I am getting my first crested gecko (and first ever reptile!) later on today, and have kitted out a small 30 x 30 x 45 exo terra (Exo Terra : Natural Terrarium Mini / Advanced Reptile Habitat) with all the necessaries. I have also gone and bought the Lucky Reptile Night Sky LED Moonlight Set and was wondering if anyone had any tips on how to install them without drilling holes through the metal mesh roof (obviously not desirable, plus i wouldn't be able to move them... and I don't have an electric drill!).

Does anyone have any pictures on how they got around this issue?
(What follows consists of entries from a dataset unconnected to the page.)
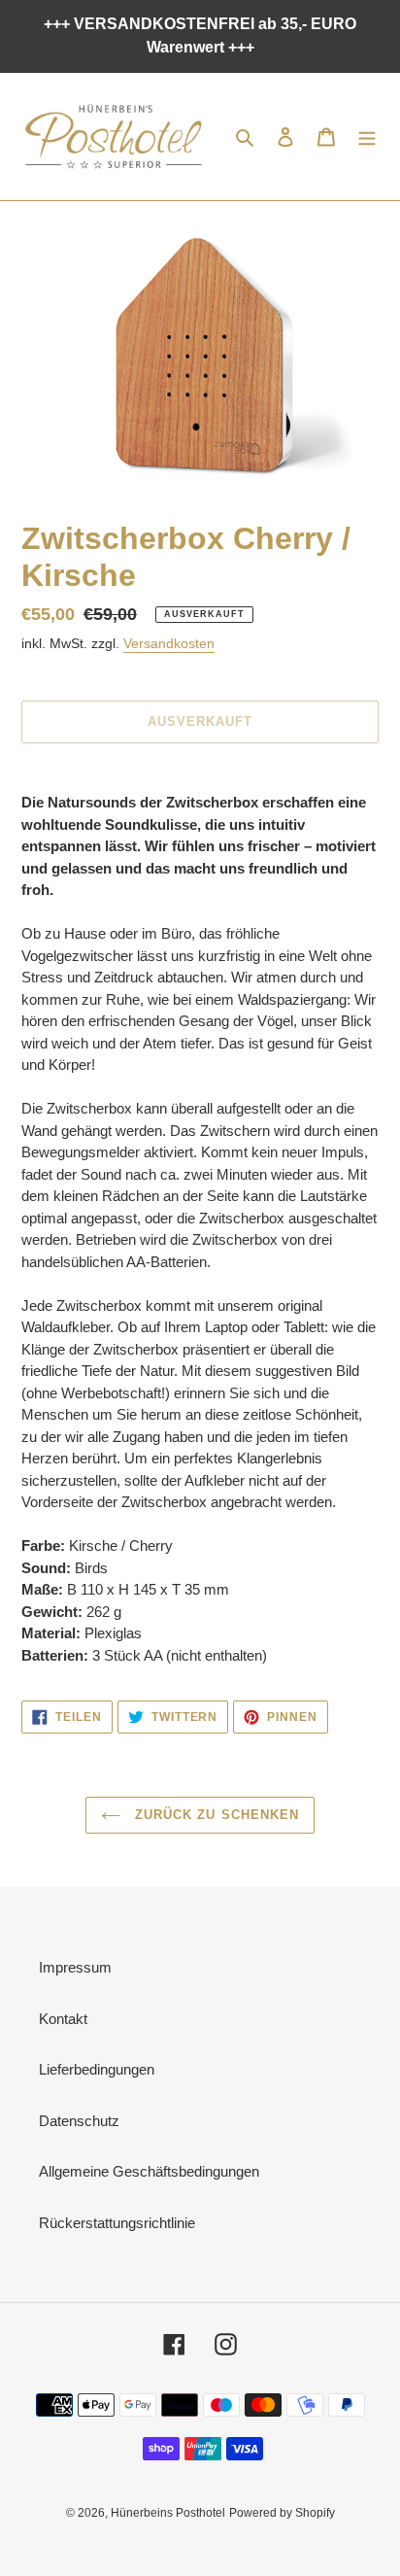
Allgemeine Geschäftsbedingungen (149, 2171)
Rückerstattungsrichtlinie (117, 2223)
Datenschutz (79, 2120)
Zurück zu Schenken (214, 1814)
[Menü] (367, 136)
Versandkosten (169, 643)
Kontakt (63, 2018)
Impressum (75, 1967)
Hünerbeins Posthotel (168, 2513)
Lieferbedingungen (96, 2069)
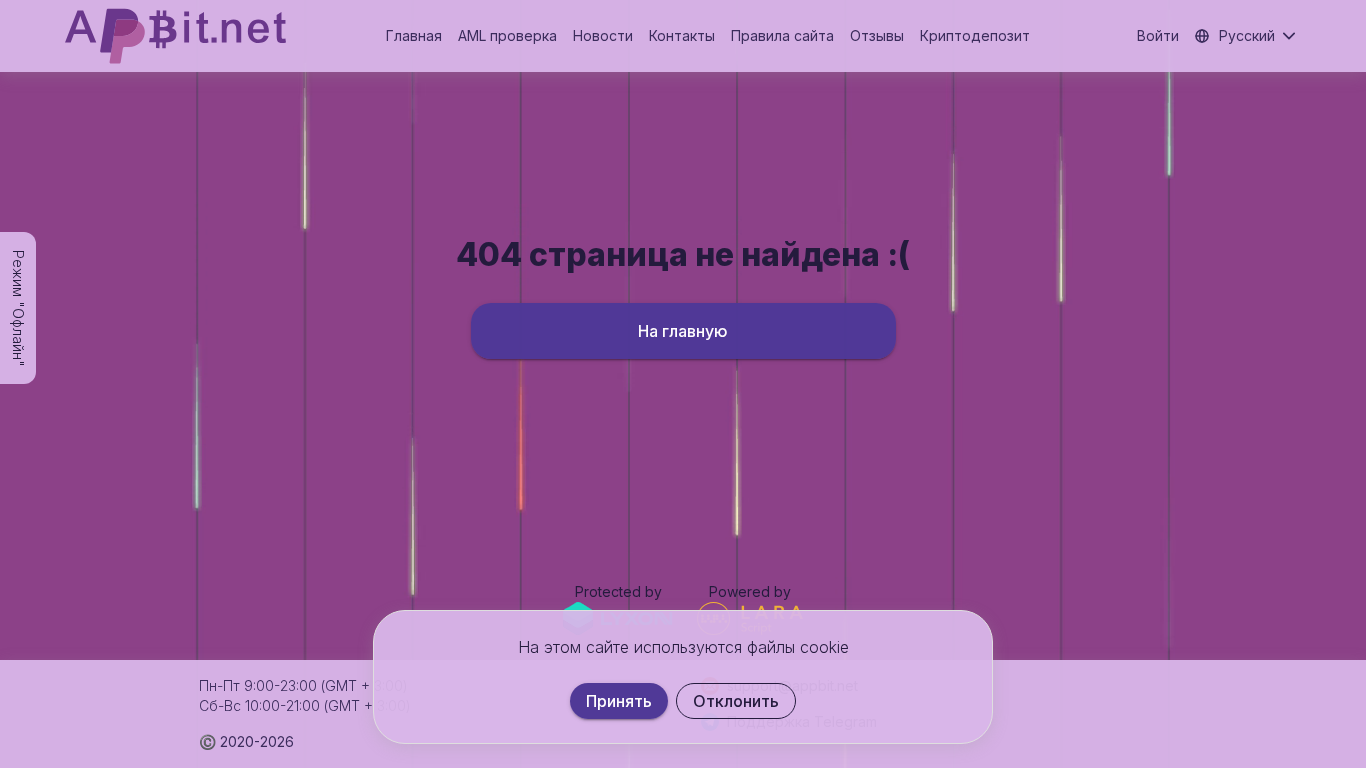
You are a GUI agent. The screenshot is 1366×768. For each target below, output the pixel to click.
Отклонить (736, 701)
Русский (1247, 35)
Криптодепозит (975, 35)
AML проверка (507, 35)
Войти (1158, 35)
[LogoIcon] (175, 36)
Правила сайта (782, 35)
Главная (414, 35)
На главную (683, 331)
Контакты (682, 35)
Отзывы (877, 35)
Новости (603, 35)
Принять (619, 701)
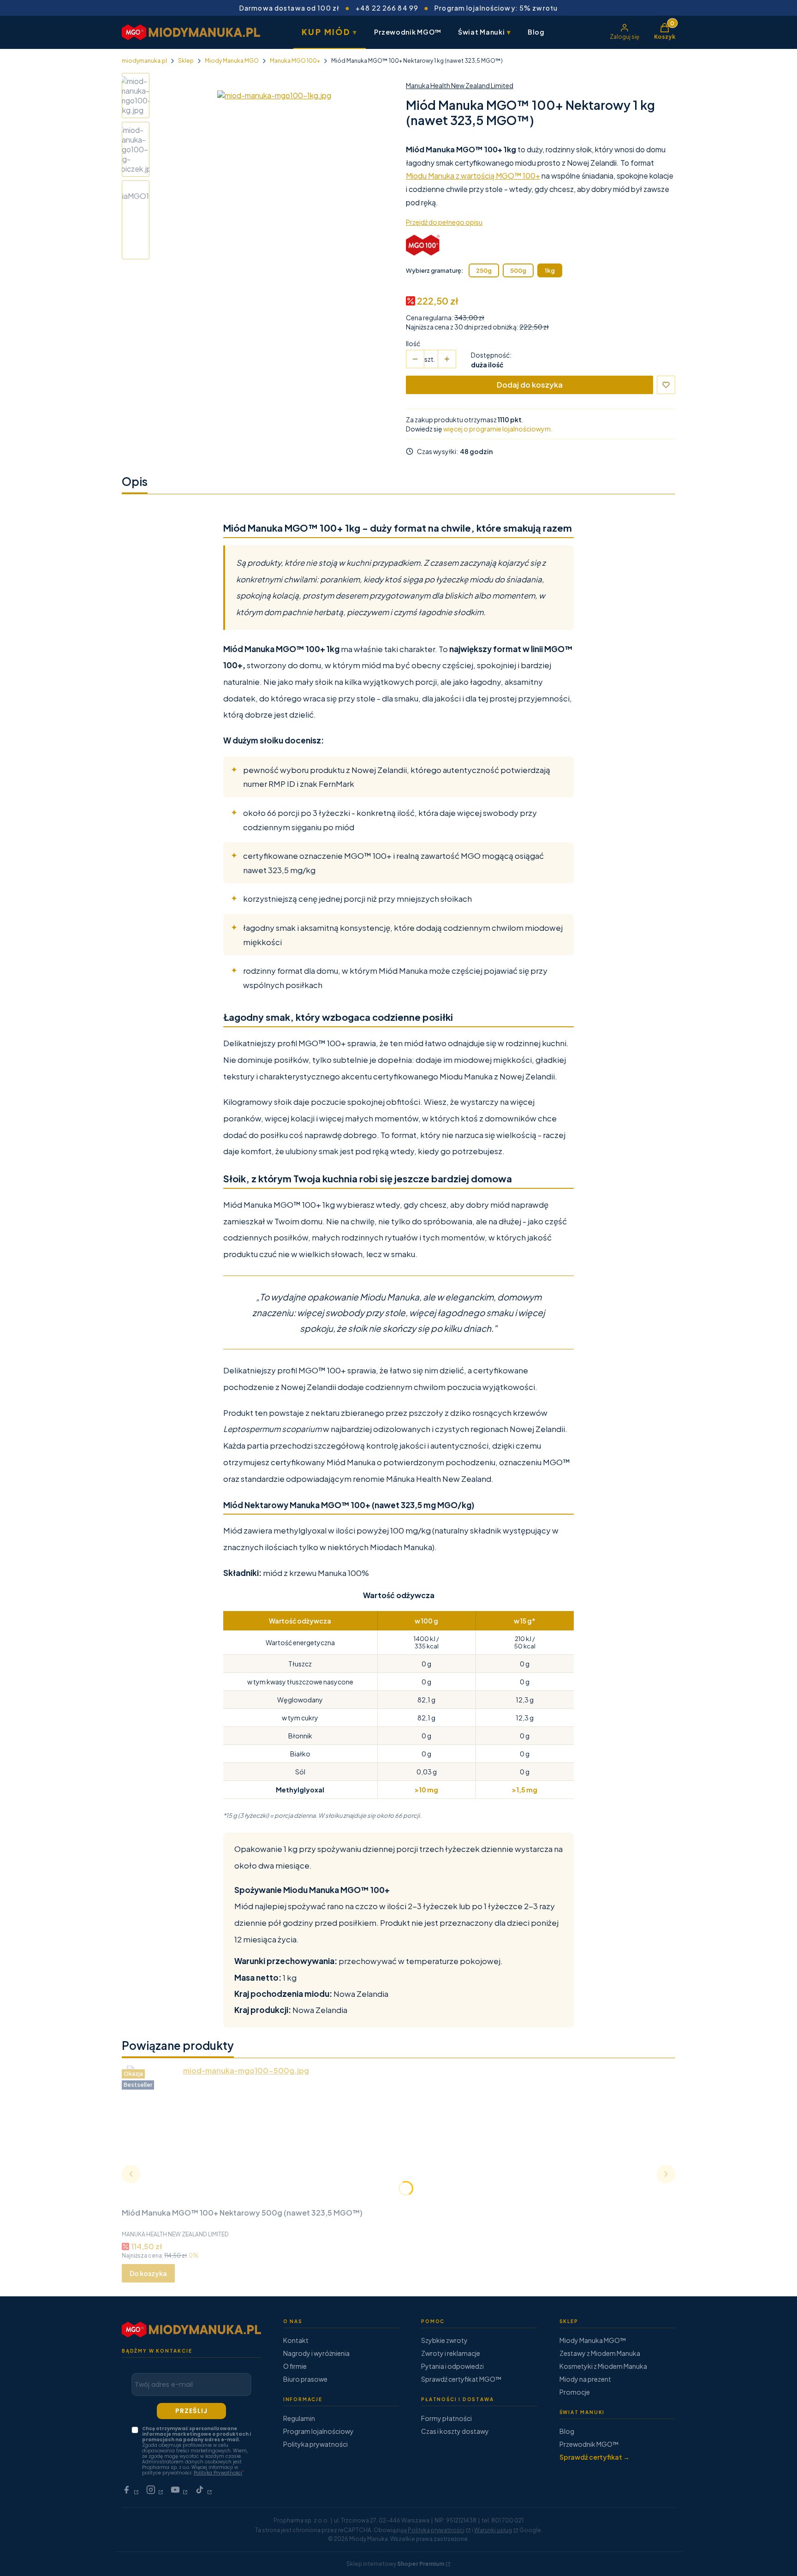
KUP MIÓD (329, 32)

At the moment im thinking i will tape the wires to the inside of the roof and have the last bit hanging down, but i'd have to get some trustworthy tape as i don't want it to give way and cause a pendulum for my crestie to avoid!

Any ideas? Previous experience?

Cheers,
Benjy


----------



## flashpanther (Oct 29, 2010)

I'm lucky to have aquired two Zoo Med terrarium mesh roofs so can experiment with this problem using the night sky leds. But haven't yet so interested in any replies to the original threads post also. Would also love to see any photos. Andy


----------



## sharpstrain (May 24, 2008)

could you not just use thin wire threaded through the mesh and then tied around the led's


----------



## BenjyCJ (Apr 15, 2011)

Wire sounds like a good idea. However in the end i went for thin strips of gaffa tape and then also put gaffa tape on top hoping that the 2 pieces would stick through the gaps of the mesh and reduce the risk of unsticking. It doesn't look too messy and seems to hold better than I imagined. I don't have time now, but I will post pictures later.


----------



## BenjyCJ (Apr 15, 2011)

Seems to be doing the trick at the moment, however i think I'l thread some wire through as well near the heavy end (in the 2nd picture).

Thanks for the help!


----------



## BenjyCJ (Apr 15, 2011)

It fell during the night, but i've used twiddlers (the ones you get with packs of sandwich bags) to hold the wires back up. This looks a lot safer.

Wires 1 : Gaffa Tape 0


----------